» **What to work on**:
A. Answer these questions about the piece on Juliet Grames's Norwich Bookstore appearance:
(i) What is the title of the Juliet Grames book that the piece discusses?
(ii) At what time will the author appear at the Norwich Bookstore?
(iii) Which day of the week does the piece give for October 17?
B. Go on writing the piece on Juliet Grames's Norwich Bookstore appearance, picking up after its last sentence.

A Flood, A Skeleton, Calabria: Author Juliet Grames at the Norwich Bookstore
Thursday, October 17
After decades of being a voracious reader, I find myself more and more searching for a book that simply tells a good story. And as a writer, my eye finds delight in rich, well-crafted prose—turns of phrase that I envy, description or dialogue that I stop and re-read just for the satisfaction of it. Juliet Grames’s The Lost Boy of Santa Chionia offers both the longed-for multi-faceted story and some smart prose. The author will be appearing at the Norwich Bookstore this week on October 17 at 7:00 p.m.

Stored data

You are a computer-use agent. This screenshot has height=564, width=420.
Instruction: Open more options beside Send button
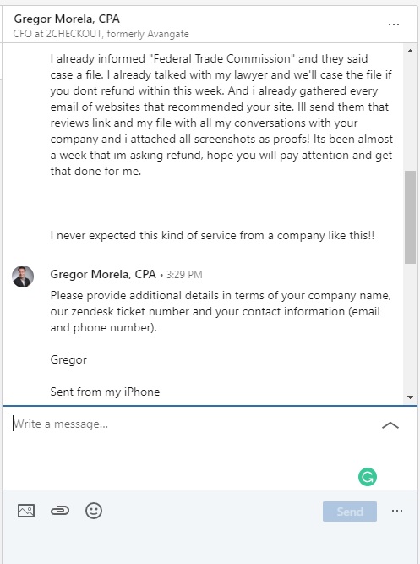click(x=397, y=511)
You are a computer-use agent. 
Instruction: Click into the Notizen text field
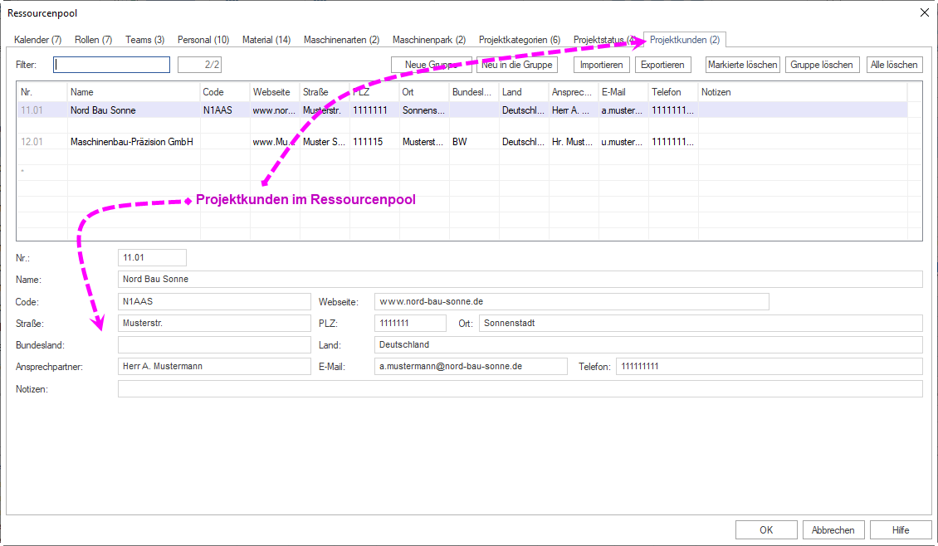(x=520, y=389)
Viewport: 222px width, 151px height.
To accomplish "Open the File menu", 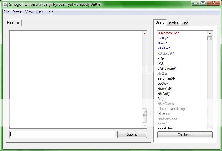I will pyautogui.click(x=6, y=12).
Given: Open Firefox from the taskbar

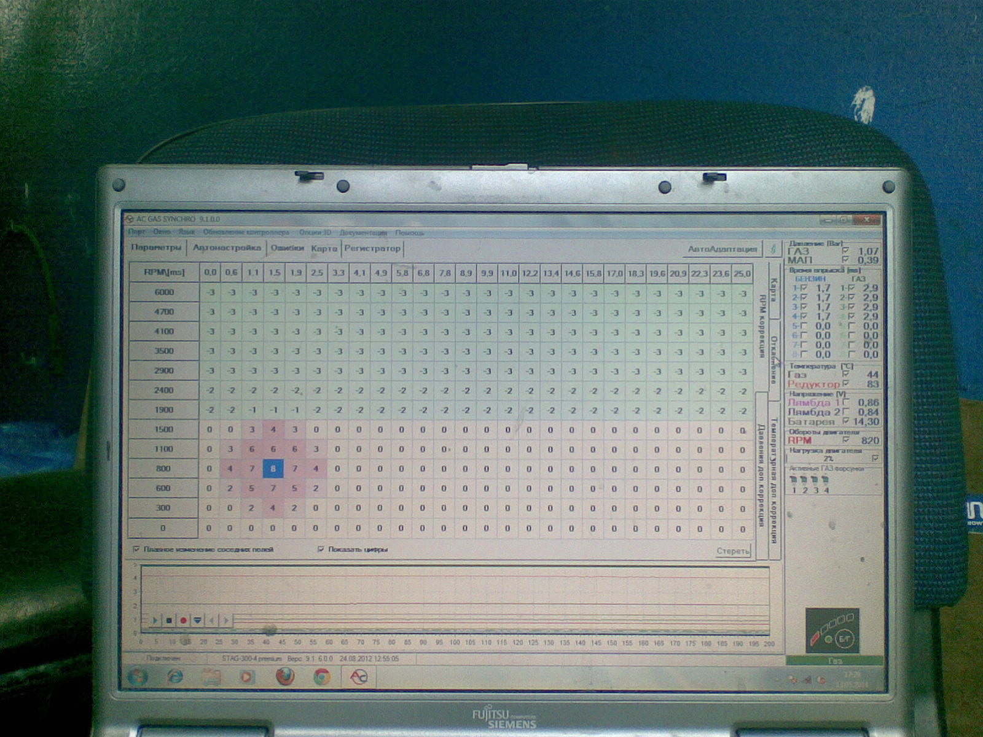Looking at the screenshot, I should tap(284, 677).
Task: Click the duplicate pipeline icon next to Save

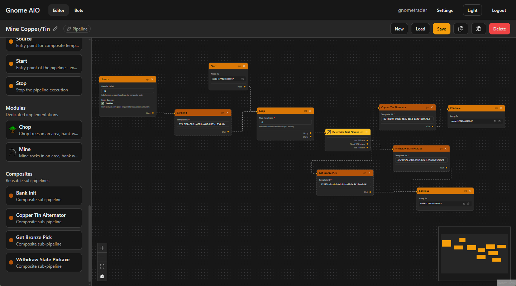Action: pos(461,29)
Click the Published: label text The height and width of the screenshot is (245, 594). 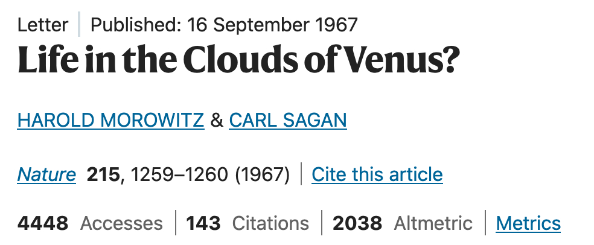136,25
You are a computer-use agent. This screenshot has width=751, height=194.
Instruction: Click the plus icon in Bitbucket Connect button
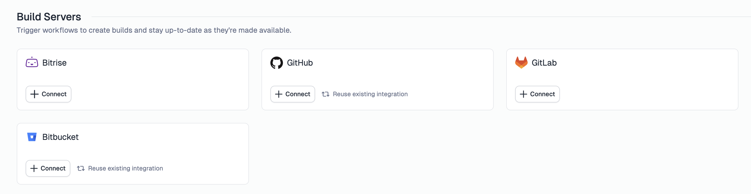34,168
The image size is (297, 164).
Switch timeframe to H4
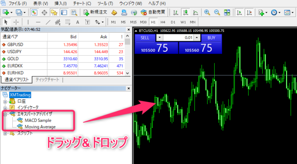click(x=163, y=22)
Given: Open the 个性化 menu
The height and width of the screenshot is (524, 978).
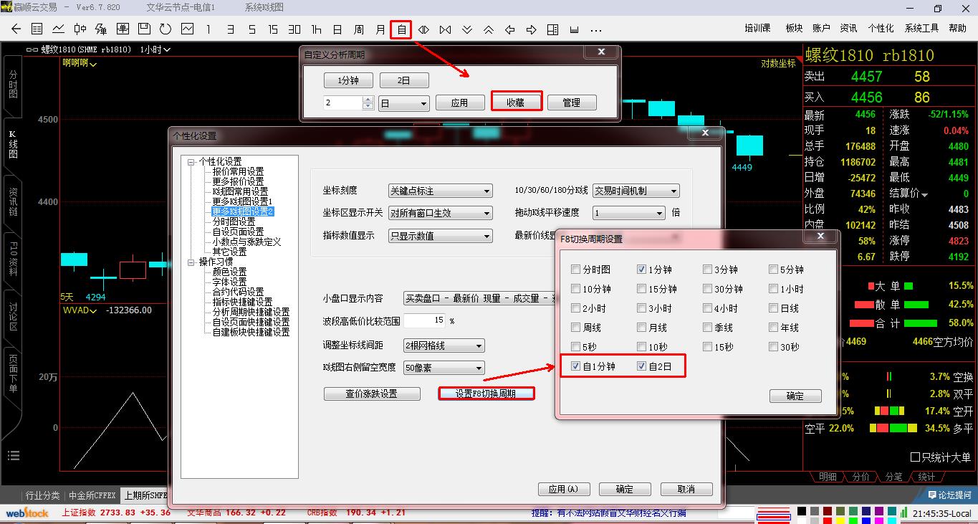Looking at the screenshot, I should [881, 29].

» **Answers to the problems**:
A.
(i) The Lost Boy of Santa Chionia
(ii) 7:00 p.m.
(iii) Thursday

B.
Grames sets her story in the 1960s. Her protagonist, twenty-seven year-old American Francesca Loftfield, has just arrived in Santa Chionia, a remote village in Calabria, Italy. She’s a do-gooder, working for an international children’s charity that wants to reduce child mortality and set up a nursery school in the area. Soon after her arrival, a flood sweeps through the village and unearths a human skeleton that had been buried beneath the town’s post office. The identity, and why his remains were there, begins the mystery. Even more curious is the fact that neither the local police, nor many of the villagers, are interested in finding out what happened. Of course, it falls to Francesca, now an amateur detective by necessity (one reviewer compared her to Miss Marple), to investigate, even as she tries to balance her sleuthing with her professional duties.
“ . . . the killer did not turn out to be who I thought it was when I started writing! Neither did the murder victim.” —author Juliet Grames, commenting for Writer’s Digest on her writing process for The Lost Boy and the limits of even “the most comprehensive outline.”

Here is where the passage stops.